## SELECTED EXTRACT
━━━━━━━━━━━━━━━━

USPTO foot-dragging on implementation of ISA/JP

(Followup article has been posted.  Although the EBC did not know about it, there is a way to pay the ISA/JP fee in EFS-Web.)

Supposedly as of yesterday, PCT filers filing in RO/US were able to pick ISA/JP as their searching authority.  You can see the press release that says this.  And I blogged about this option back on June 19. But it looks like USPTO is dragging its feet on this.

A PCT filer in RO/US that is considering selecting ISA/JP faces a first problem of not knowing for sure whether ISA/JP is even going to be willing to carry out the International Search.  This is because ISA/JP has decided that the only RO/US patent applications that it will search are those whose claims are “directed to the field of green technology as defined by certain International Patent Classification classes.”  You can see the “green” IPC classes here.  It is a seven-page list starting with “Alternative Energy Production (Agricultural Waste)” and finishing with “Environmental Purification, Protection, or Remediation (using microbes or enzymes)”.  By the way I had to surf around quite a bit to find this seven-page list.  It’s nowhere on the USPTO web site.

How does it get decided in which IPC class the claims of a given application are classified?  Turns out the entity that figures out which class the claims are in is … you guessed it, the International Searching Authority.

So the way to find out whether ISA/JP will be willing to examine your PCT application is … to pick ISA/JP and then wait and see how they classify the claims, and if ISA/JP thinks the IPC class for your claims is not among the seven pages of approved IPC classes, then ISA/JP will bounce the case back to RO/US.  And then RO/US will invite you to pick some other ISA.  At which point you have lost maybe four or five months of progress toward getting your case searched and examined.

Now let’s just imagine, for sake of discussion, that you happen to have a crystal ball that works well enough to predict which IPC class the ISA/JP will pick for your claims.  And let’s imagine, again for sake of discussion, that the class is somewhere on this seven-page list.  At which point you might decide to go ahead and file your PCT application.  If so, then you will run into another difficulty.

USPTO has announced the fee code (1716) and the fee amount ($577) for a search by ISA/JP.  But unfortunately USPTO has not kept EFS-Web up to date.  The ISA/JP search fee is just not there.  I phoned up the EBC about this.  They agree it is not there, but they say they can’t do anything about it.

So I guess what you could do is file your PCT application without paying the fees, obtain your application number, and then prepare Form 2038 to pay the fees.  Mention the application number on Form 2038.  And then fax Form 2038 to the Central Fax Number.  That would work.

━━━━━━━━━━━━━━━━

## SUPPLIED MATERIAL
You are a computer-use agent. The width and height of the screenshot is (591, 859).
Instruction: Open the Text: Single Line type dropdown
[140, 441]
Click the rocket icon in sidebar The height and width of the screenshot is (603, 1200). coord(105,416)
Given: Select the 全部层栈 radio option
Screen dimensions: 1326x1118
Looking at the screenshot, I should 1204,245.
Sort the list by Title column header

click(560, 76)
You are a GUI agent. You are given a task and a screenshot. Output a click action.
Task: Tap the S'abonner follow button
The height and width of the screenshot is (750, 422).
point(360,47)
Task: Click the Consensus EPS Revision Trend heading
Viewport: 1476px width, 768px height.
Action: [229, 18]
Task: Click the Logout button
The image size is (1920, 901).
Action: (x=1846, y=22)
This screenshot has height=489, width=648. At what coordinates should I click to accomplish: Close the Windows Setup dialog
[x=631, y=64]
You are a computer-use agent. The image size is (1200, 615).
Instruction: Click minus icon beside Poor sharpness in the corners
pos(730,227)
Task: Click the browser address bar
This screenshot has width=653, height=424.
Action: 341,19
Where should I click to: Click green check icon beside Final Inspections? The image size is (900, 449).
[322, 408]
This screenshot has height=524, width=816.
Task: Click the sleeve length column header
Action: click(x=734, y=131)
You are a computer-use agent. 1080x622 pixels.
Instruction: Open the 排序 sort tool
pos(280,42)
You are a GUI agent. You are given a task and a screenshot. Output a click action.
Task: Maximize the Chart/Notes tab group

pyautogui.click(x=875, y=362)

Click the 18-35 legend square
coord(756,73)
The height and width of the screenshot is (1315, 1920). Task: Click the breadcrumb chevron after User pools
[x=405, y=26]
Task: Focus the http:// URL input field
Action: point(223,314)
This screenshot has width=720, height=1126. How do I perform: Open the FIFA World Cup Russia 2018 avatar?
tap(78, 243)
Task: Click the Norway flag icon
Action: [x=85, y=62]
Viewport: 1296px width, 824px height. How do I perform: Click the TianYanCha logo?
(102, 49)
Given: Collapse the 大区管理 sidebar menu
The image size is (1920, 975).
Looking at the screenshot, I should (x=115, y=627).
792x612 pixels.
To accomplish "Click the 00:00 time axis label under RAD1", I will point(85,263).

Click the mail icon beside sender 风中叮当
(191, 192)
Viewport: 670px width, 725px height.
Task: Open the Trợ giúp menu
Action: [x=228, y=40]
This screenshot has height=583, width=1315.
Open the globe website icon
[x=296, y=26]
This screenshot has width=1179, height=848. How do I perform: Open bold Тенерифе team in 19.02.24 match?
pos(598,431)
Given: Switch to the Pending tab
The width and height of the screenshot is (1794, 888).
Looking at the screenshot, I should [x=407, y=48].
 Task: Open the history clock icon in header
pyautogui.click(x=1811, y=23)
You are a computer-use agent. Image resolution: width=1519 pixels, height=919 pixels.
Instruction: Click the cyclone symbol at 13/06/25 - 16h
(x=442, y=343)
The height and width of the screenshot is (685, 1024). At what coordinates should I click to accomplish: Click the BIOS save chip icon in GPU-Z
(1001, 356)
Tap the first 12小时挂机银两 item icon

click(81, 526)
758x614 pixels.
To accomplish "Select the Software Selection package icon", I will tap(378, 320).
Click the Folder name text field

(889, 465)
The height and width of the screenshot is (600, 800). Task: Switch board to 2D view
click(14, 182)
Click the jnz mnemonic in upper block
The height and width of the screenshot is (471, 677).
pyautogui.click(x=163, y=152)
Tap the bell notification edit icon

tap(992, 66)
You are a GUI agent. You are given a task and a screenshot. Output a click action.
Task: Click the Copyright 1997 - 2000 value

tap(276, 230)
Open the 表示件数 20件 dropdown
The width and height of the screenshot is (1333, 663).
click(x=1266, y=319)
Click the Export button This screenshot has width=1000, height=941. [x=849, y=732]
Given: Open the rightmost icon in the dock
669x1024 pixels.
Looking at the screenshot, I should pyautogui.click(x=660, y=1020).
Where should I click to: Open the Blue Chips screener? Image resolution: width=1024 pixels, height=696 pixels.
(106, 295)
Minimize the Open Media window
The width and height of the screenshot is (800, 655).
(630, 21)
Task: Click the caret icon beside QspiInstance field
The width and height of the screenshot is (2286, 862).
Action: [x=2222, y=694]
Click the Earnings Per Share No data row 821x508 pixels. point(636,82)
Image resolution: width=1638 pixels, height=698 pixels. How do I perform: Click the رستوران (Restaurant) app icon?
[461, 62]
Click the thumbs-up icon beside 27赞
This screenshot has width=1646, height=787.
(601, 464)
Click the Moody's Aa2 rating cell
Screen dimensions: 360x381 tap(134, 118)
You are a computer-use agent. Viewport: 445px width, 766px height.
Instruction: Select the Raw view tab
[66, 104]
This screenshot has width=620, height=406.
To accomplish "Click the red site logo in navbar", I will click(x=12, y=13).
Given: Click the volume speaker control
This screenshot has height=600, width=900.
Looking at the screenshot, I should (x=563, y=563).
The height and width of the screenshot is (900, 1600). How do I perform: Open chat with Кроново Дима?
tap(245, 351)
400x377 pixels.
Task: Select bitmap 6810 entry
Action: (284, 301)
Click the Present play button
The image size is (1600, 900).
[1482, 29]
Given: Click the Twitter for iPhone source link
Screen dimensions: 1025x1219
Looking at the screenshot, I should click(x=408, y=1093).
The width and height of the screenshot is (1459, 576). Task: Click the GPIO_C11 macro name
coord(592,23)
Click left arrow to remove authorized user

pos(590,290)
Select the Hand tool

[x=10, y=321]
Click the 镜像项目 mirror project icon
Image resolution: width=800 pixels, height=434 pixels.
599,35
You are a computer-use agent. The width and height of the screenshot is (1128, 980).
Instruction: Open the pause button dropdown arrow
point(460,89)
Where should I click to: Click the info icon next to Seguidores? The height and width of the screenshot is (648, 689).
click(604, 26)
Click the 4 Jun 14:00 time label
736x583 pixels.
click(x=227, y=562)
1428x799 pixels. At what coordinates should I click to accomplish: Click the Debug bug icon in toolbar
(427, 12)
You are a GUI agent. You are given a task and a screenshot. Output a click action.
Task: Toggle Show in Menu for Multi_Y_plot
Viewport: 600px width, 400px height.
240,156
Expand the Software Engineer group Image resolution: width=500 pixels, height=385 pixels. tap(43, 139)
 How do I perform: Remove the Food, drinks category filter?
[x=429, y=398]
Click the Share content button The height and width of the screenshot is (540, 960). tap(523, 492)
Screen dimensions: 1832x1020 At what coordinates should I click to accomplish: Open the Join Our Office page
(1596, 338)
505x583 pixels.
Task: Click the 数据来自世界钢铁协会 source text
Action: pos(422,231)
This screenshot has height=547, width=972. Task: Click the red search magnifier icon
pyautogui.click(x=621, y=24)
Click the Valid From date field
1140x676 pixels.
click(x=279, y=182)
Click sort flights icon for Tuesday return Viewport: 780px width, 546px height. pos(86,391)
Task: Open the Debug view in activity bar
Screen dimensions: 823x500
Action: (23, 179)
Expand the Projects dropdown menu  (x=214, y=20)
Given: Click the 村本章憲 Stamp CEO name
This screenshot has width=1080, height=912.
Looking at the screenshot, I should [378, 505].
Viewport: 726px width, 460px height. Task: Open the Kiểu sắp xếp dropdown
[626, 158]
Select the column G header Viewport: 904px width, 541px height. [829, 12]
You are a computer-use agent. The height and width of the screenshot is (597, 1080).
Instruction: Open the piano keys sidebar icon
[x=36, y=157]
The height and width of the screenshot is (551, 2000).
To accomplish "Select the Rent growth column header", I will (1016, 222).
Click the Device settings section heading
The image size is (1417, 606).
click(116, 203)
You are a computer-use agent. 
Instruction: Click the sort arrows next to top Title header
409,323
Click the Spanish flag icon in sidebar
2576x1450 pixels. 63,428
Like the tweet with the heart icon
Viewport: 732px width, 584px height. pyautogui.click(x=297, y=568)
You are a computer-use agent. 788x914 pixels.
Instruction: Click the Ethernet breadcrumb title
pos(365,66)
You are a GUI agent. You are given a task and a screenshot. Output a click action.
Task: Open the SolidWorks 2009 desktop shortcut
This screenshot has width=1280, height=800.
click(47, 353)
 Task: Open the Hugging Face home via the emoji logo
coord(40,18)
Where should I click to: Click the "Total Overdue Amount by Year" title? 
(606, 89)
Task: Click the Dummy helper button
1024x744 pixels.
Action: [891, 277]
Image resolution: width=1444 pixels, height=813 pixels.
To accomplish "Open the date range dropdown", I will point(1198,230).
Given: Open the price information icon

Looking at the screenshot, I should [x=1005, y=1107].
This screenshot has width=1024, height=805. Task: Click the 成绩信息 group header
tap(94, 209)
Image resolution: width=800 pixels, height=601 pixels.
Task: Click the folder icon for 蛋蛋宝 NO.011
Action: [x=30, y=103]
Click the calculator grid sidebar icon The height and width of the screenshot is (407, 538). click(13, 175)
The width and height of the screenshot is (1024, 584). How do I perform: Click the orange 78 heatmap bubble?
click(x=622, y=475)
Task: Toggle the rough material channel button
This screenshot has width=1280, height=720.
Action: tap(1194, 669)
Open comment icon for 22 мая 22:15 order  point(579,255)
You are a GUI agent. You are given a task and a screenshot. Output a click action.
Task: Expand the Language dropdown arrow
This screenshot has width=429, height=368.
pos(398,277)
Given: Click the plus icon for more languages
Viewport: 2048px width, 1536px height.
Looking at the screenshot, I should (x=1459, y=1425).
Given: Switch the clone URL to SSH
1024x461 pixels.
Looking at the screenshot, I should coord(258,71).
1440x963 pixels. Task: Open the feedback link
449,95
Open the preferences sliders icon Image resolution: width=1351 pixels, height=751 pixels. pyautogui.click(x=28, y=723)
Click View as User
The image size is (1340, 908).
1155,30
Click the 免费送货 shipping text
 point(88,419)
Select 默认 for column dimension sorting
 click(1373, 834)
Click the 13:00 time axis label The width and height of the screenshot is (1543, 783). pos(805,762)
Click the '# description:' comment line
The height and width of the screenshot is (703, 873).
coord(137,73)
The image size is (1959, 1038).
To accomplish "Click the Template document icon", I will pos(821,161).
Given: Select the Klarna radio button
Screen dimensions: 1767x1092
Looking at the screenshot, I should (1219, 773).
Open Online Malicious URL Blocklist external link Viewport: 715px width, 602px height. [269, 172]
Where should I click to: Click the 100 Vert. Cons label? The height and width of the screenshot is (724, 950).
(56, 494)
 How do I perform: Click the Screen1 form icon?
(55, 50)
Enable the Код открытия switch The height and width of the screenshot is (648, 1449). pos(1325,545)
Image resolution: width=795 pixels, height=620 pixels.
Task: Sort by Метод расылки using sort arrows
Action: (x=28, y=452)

━━━━━━━━━━━━━━━━

## BRIEF 1
According to the ISA/JP post, what fee amount did the USPTO announce for a search by ISA/JP?
## BRIEF 2
Can you restate the paragraph of the ISA/JP post that begins "So the way to find out whether ISA/JP will be willing" as a short list of steps?
## BRIEF 3
Why, according to the ISA/JP post, can't an RO/US filer know in advance whether ISA/JP will carry out the International Search?
The rows aren't needed for anything here.

## EXPECTED OUTPUT 1
$577, under fee code 1716.

## EXPECTED OUTPUT 2
- Pick ISA/JP and wait to see how it classifies the claims.
- If ISA/JP decides the claims' IPC class is not on the seven pages of approved classes, it sends the case back to RO/US.
- RO/US then invites the filer to pick another ISA.
- By that point the filer may have lost four or five months of progress toward getting the case searched and examined.

## EXPECTED OUTPUT 3
ISA/JP searches only RO/US applications whose claims are directed to green technology as defined by certain IPC classes. The International Searching Authority itself decides which IPC class the claims fall in, so the filer finds out only after choosing ISA/JP.